La Caja de Previsión Social para Abogados de la provincia de Buenos Aires volvió a quedar en el centro de la escena política y judicial. Tras la promulgación de una ley impulsada por el oficialismo que recortó una sobretasa judicial y eliminó un costoso sistema de viáticos, distintos sectores del ámbito jurídico iniciaron acciones judiciales para intentar revertir esos cambios y recuperar una caja millonaria.
La norma, aprobada en diciembre por la Legislatura bonaerense y promulgada por el gobierno de Axel Kicillof, redujo del 10% al 5% la denominada sobretasa de Justicia, un porcentaje que se desprende de la tasa judicial que pagan los bonaerenses cada vez que inician un trámite en los tribunales. Ese recorte impactó de lleno en los ingresos de la Caja de Abogados, que durante años recibió automáticamente esos fondos.
Vale aclarar un dato no menor: la tasa de Justicia equivale al 2,2% del monto del trámite judicial y no la pagan los abogados, sino los ciudadanos que recurren al sistema judicial, incluidos sectores de bajos recursos. Hasta ahora, una parte de ese pago terminaba financiando gastos internos de la caja previsional.
Amparos, rechazos y un expediente en La Plata
Tras la entrada en vigencia de la ley, el presidente de la Caja, Fabián Gerardo Portillo, presentó un amparo para frenar la reducción de la sobretasa y sostener el esquema de viáticos. La Justicia rechazó esa presentación. Sin embargo, el conflicto no terminó ahí: horas más tarde, la Asociación de Abogados Jubilados avanzó con otro amparo que quedó radicado en el Juzgado en lo Civil y Comercial N° 8 de La Plata, a cargo del juez Leonardo Villegas.
El trasfondo del reclamo no es menor. La ley también eliminó el sistema de viáticos y gastos de representación que demandaba más de 2.000 millones de pesos anuales para los 40 directores de la Caja. Solo en 2025, ese esquema preveía 756 millones de pesos en viáticos, a lo que se sumaban 78 millones para traslados, 72 millones para alojamiento y otros 42 millones destinados a relaciones públicas. Todo para reuniones que, en muchos casos, se realizan en la ciudad de La Plata.
La discusión política detrás del recorte
El proyecto fue impulsado en la Cámara de Diputados por Facundo Tignanelli, legislador del Frente de Todos y dirigente cercano a Máximo Kirchner. Durante el debate, Tignanelli citó un informe interno de la subgerencia financiera de la propia Caja que expone el perfil de sus inversiones: 51% en títulos de Estados Unidos, 40% en bonos nacionales en dólares y 8% en títulos provinciales también en moneda extranjera. El resto se reparte en inversiones en pesos.
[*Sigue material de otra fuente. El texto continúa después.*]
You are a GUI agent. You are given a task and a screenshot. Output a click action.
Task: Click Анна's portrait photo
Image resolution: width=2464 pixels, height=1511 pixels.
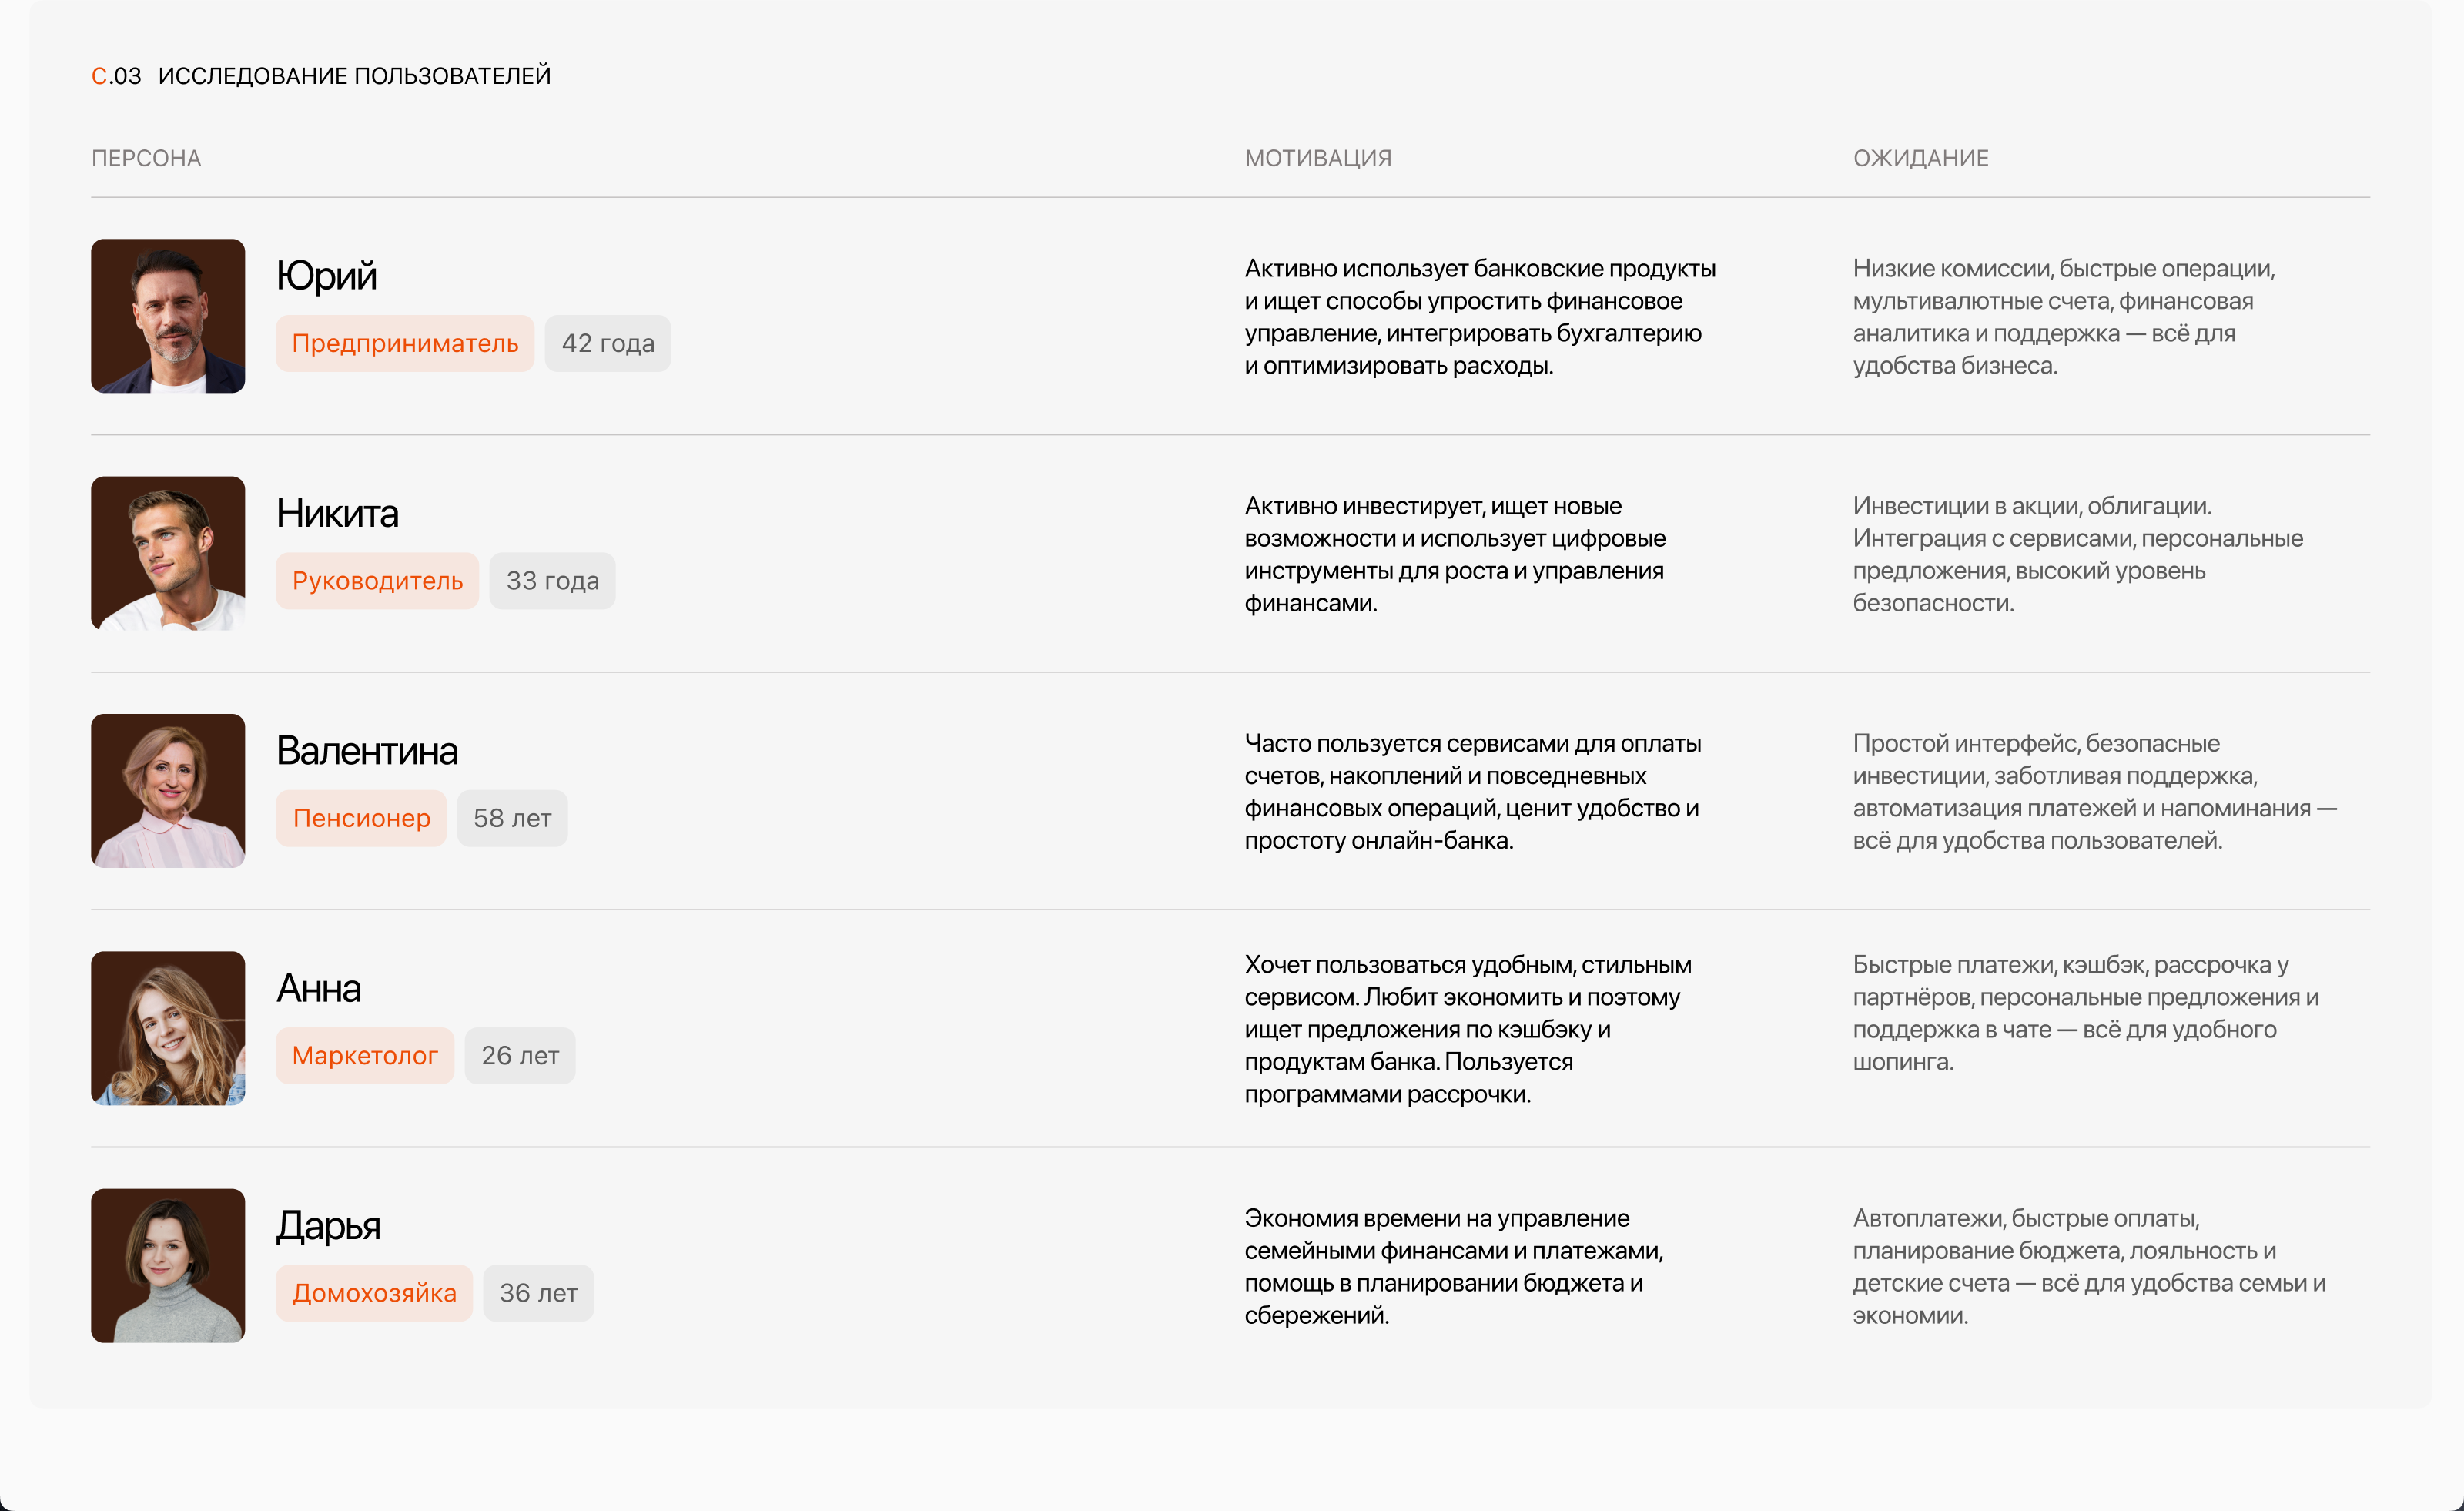click(168, 1028)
Un dato que llamó la atención en el recinto fue el costo de administrar esos fondos: solo en comisiones por inversiones en el exterior, la Caja gasta alrededor de 1.400 millones de pesos.
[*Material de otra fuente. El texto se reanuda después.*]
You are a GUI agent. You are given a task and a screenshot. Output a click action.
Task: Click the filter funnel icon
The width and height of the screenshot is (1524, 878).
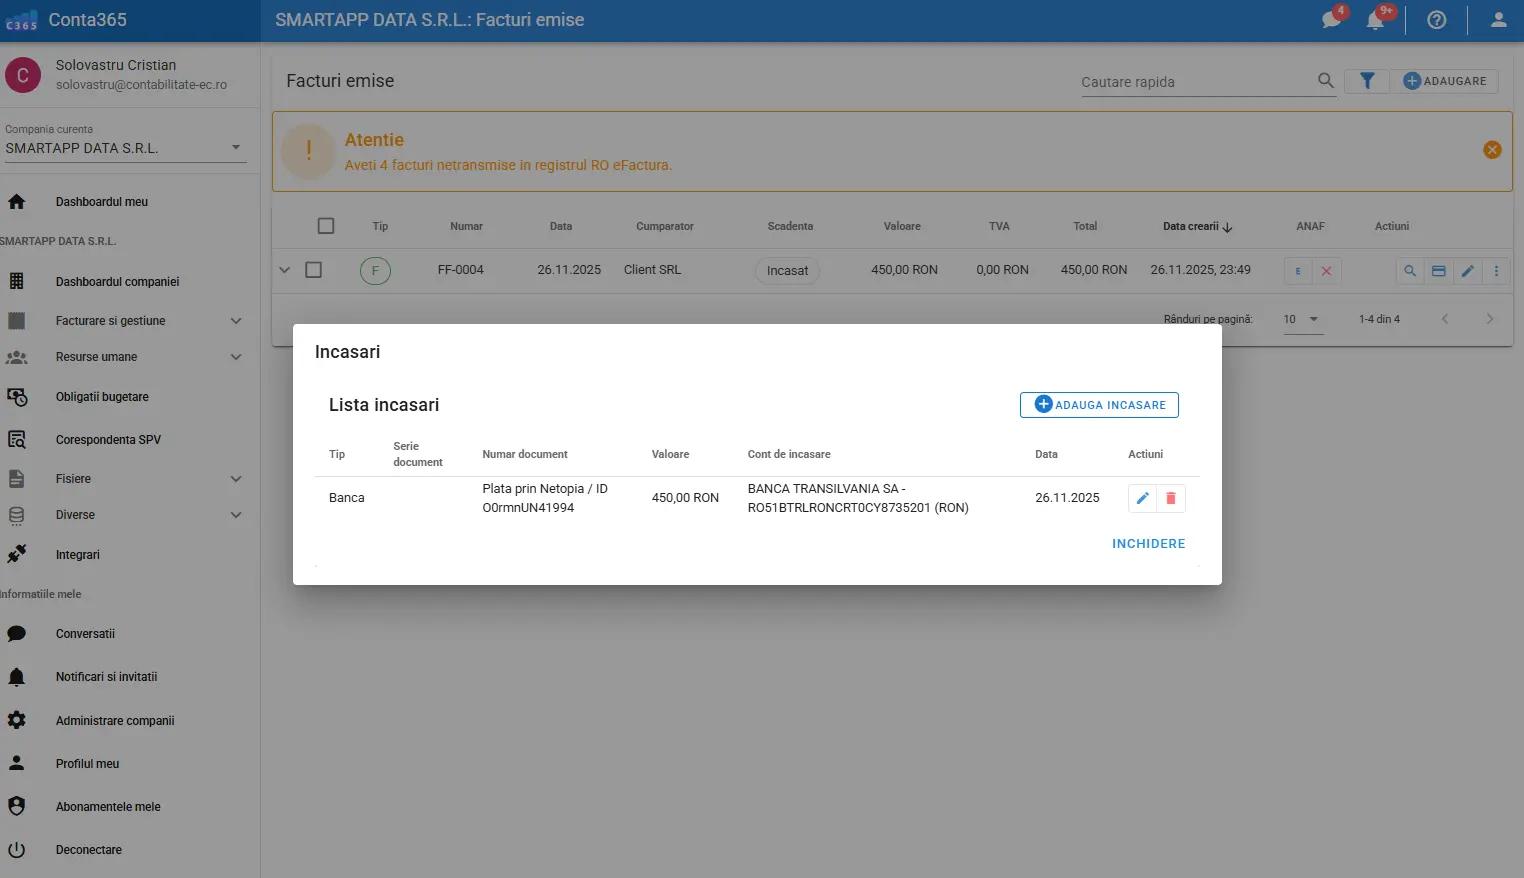[1367, 81]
“Se terminó el champagne y las cenas que pagaban todos los bonaerenses”, lanzó Tignanelli en noviembre de 2024, cuando el proyecto obtuvo media sanción en Diputados. El mensaje apuntó directo a un sistema de gastos que, según el oficialismo, estaba completamente desfasado de la realidad económica de la provincia.
Una ley con amplio respaldo legislativo
La iniciativa fue aprobada definitivamente en el Senado a comienzos de diciembre, en una extensa sesión que también incluyó el aval al endeudamiento provincial y a la reforma de la Carta Orgánica del Banco Provincia. El dato político no pasó desapercibido: la ley consiguió más de dos tercios de los votos, con acompañamiento de sectores de la oposición.
Mientras tanto, el conflicto ahora se traslada a los tribunales. En La Plata, capital política y judicial de la provincia, la Justicia deberá definir si el recorte a la sobretasa y el fin de los viáticos se sostienen o si la Caja de Abogados logra recuperar un esquema que, durante años, se financió con aportes indirectos de toda la sociedad bonaerense.